### MATERIAL FOR THE TASK
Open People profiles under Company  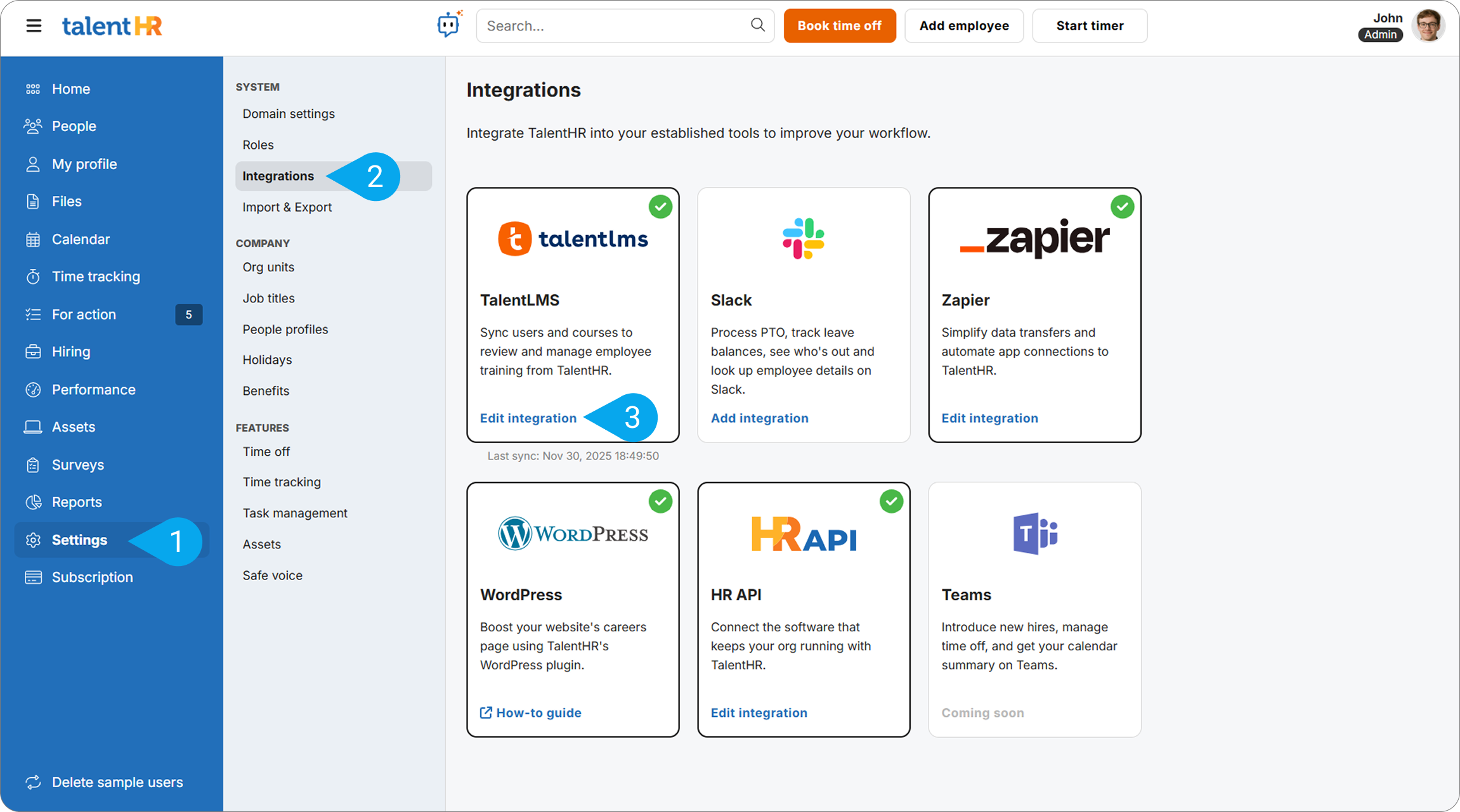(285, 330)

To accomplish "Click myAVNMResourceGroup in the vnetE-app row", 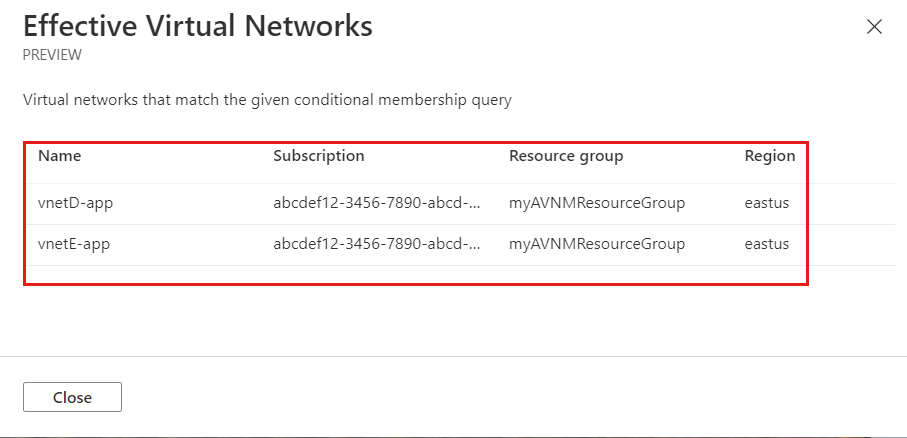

--

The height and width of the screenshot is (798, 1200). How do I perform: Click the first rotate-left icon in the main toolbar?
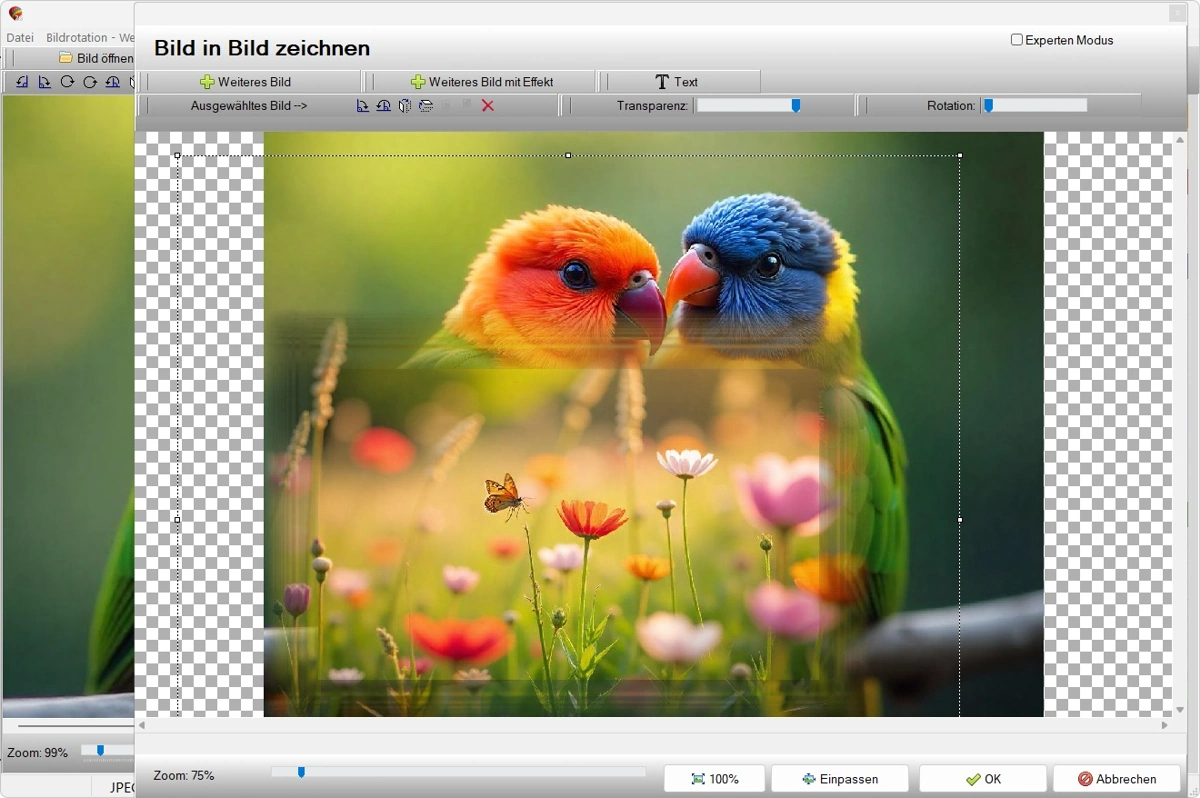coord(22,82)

* * *

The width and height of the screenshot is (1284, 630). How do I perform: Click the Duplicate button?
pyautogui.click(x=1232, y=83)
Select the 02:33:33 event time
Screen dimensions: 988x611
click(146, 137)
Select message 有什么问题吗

### AIM
Quote, word for word, the lines from the one with "The width and" to the one with "Select message 有什么问题吗", including both of those lines.

### ANSWER FOR THIS EXERCISE
The width and height of the screenshot is (1284, 630). How do I perform: Click the Duplicate button?
pyautogui.click(x=1232, y=83)
Select the 02:33:33 event time
Screen dimensions: 988x611
click(146, 137)
Select message 有什么问题吗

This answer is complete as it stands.